• EXERCISE BRIEF: For the entries that follow, retype exactly the lines from the one containing "Instruction: Click the" to the one containing "Task: Open the 振り返り生配信 stream thumbnail image", inclusive, and only those. Images stay out of the copy.

** SUPPLIED INFORMATION follows **

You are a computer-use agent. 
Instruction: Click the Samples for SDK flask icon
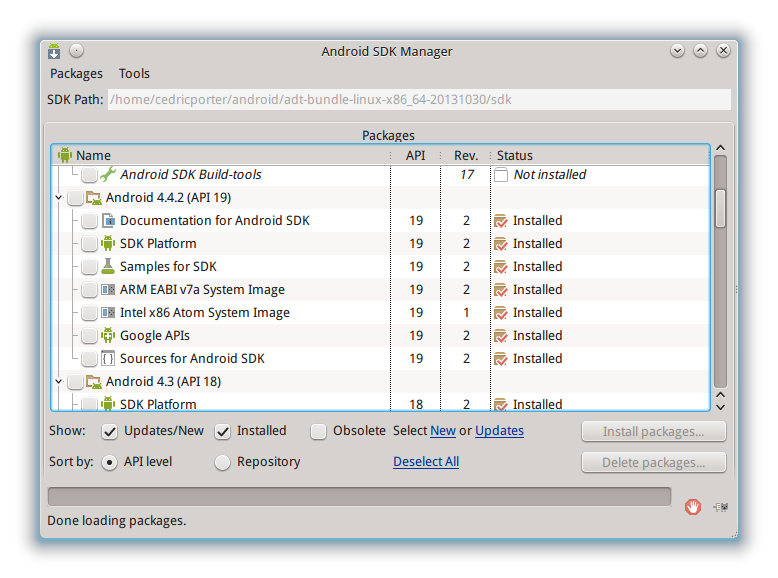coord(108,266)
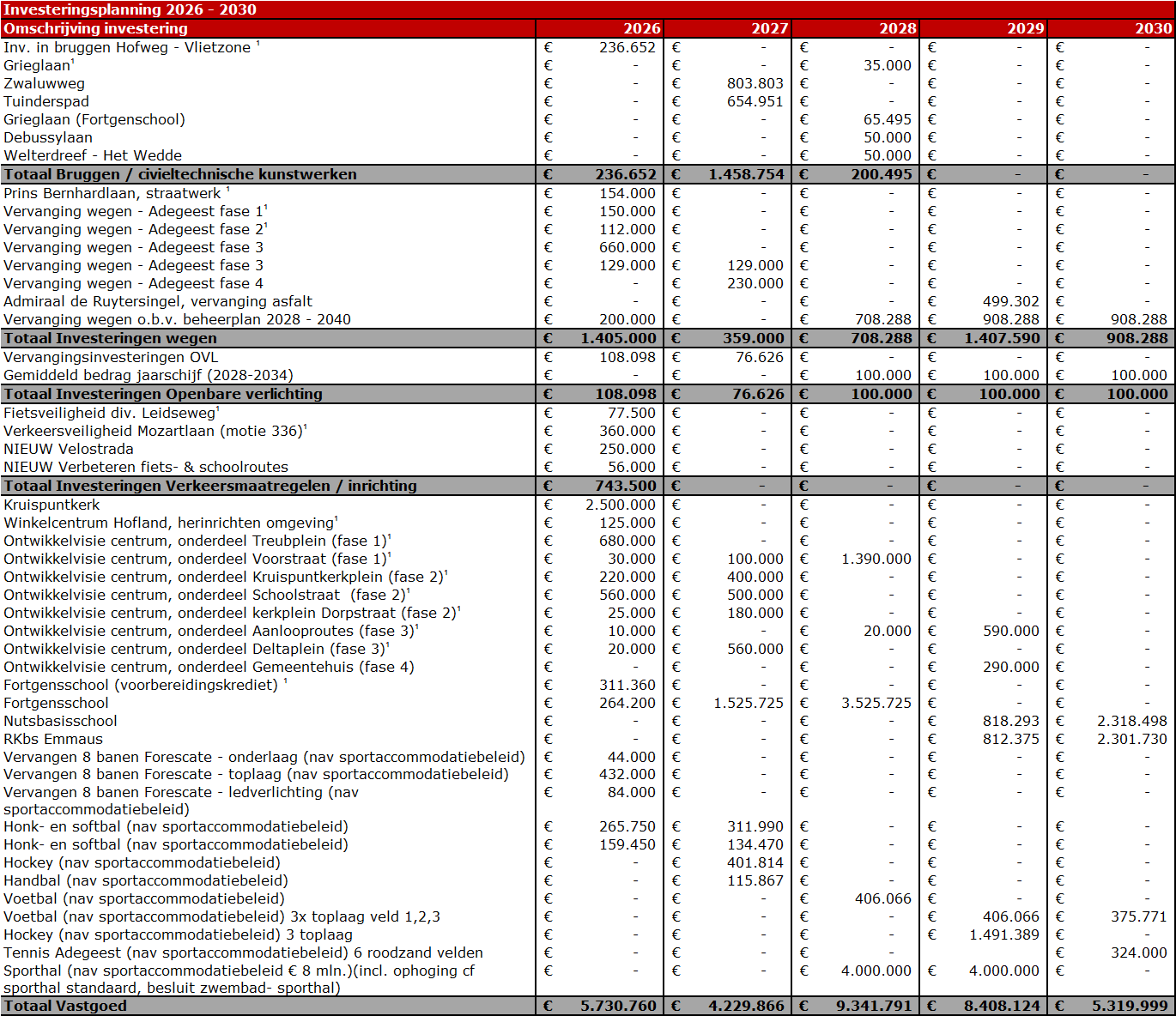The width and height of the screenshot is (1176, 1016).
Task: Select Kruispuntkerk 2026 amount 2.500.000
Action: [x=620, y=505]
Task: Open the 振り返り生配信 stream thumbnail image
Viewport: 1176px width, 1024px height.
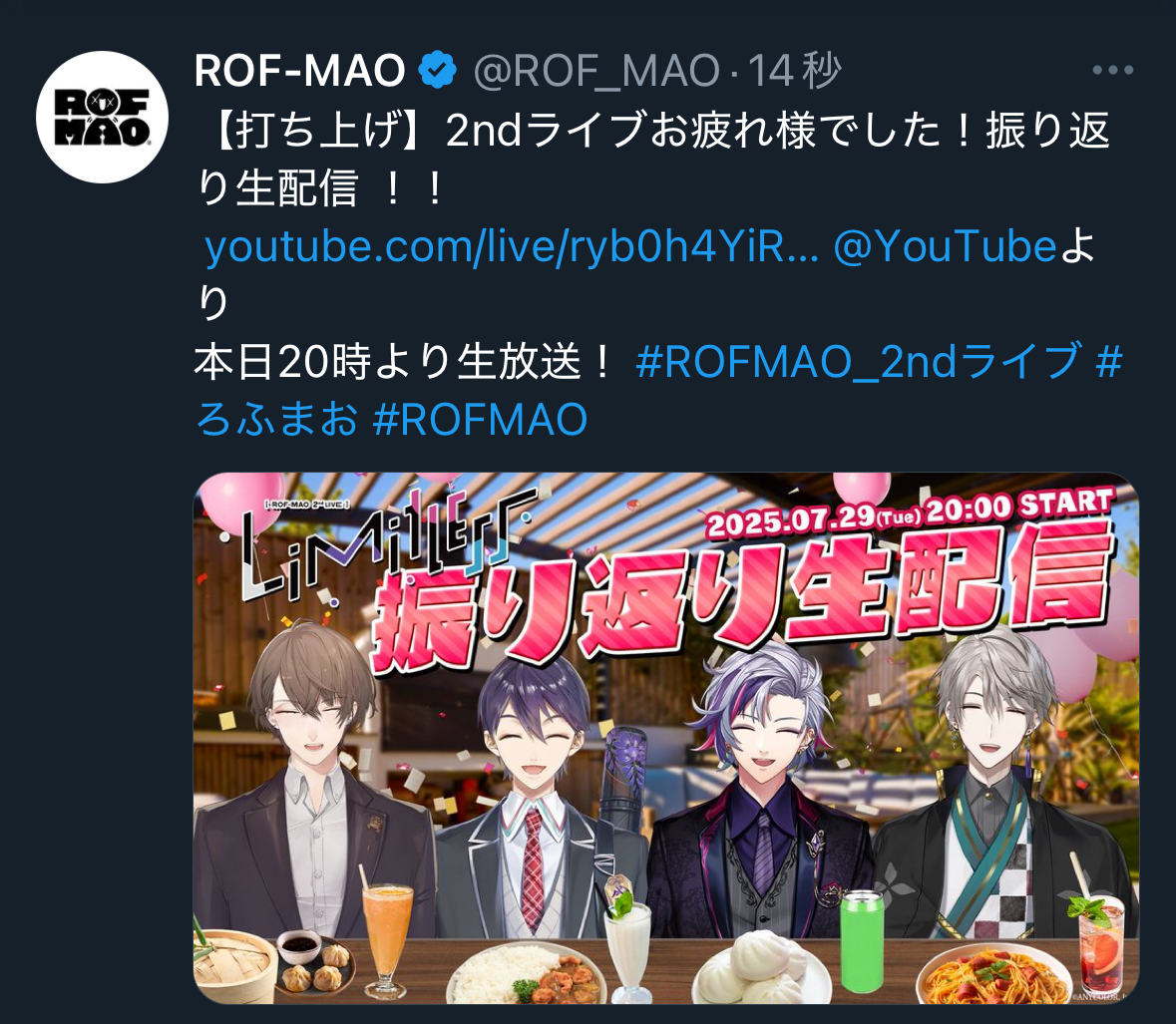Action: click(x=666, y=739)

** End of SUPPLIED INFORMATION **

• TASK RESPONSE:
Instruction: Click the Samples for SDK flask icon
coord(108,266)
The width and height of the screenshot is (1176, 1016).
Task: Select Kruispuntkerk 2026 amount 2.500.000
Action: [x=620, y=505]
Task: Open the 振り返り生配信 stream thumbnail image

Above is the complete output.